La doppia cittadinanza del marchio  cultura americana dell’innovazione e saper fare italiano  informa ogni scelta. Dall’integrazione strutturale dei componenti in stampa 3D alla sartorialità degli assemblaggi, il progetto cerca un equilibrio tra classicità e sperimentazione. Ne nasce un linguaggio che non insegue le mode, ma prova a dettare una grammatica diversa: la hypercar ibrida come scultura dinamica, fatta per dialogare con la luce e con l’aria, e non soltanto con la pista.

La produzione in Italia è più che una decisione industriale: è una dichiarazione estetica. Significa accedere a filiere dove artigianalità e controllo qualità convivono da sempre con la ricerca tecnologica; significa anche custodire un patrimonio di maestranze che sanno leggere le tolleranze come una partitura. In questo senso la collaborazione con Pininfarina è un ponte fra memorie e futuro: si attinge a un archivio immenso di proporzioni e aerodinamica per spingersi oltre, mantenendo riconoscibile la linea madre del design automobilistico classico.

La scelta di un propulsore ibrido firmato Italtecnica mette in chiaro la visione.
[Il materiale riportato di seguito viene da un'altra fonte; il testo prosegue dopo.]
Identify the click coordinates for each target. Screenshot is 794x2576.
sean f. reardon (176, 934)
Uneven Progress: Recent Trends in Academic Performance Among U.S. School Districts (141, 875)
C’è l’ambizione di prestazioni assolute, certo, ma c’è anche la volontà di lasciare al pilota un orizzonte ampio di utilizzo, fatto di erogazione corposa, risposta immediata e gestione fine dei flussi energetici. L’ibrido diventa il terreno ideale per legare potenza e fruibilità, efficienza e suono, senza scaricare tutto il peso su una sola tecnologia. È una via al futuro che parla la lingua del presente.

Nel mare affollato delle novità, il debutto di Vittori non sembra chiedere attenzioni: se le prende. Per l’estetica che non urla ma convince, per la promessa di una serie limitata che nasce da un concept già in grado di muoversi sulle proprie ruote, per la chiarezza con cui rivendica la centralità del guidatore. Molte startup rincorrono i record; Vittori prova a fare un passo indietro per farne due avanti, ricordando che l’emozione è un dato di progetto quanto un valore di marketing. È qui che l’arte senza tempo incontra la tecnologia d’avanguardia, senza rinunciare alle forme che hanno reso desiderabile l’auto sportiva italiana nel mondo.

Se questo esordio è un biglietto da visita, il seguito dirà quanto profonda sia la rotta. Per ora resta un’immagine nitida: Vittori come equilibrio tra produzione impeccabile, qualità, artigianalità, estetica e naturalmente velocità. Con Miami come palcoscenico e l’Italia come officina, la nuova hypercar ibrida alza il sipario su un modo diverso di pensare l’esclusività: più colto, più personale, più vicino al gesto del pilota che al rumore della vetrina.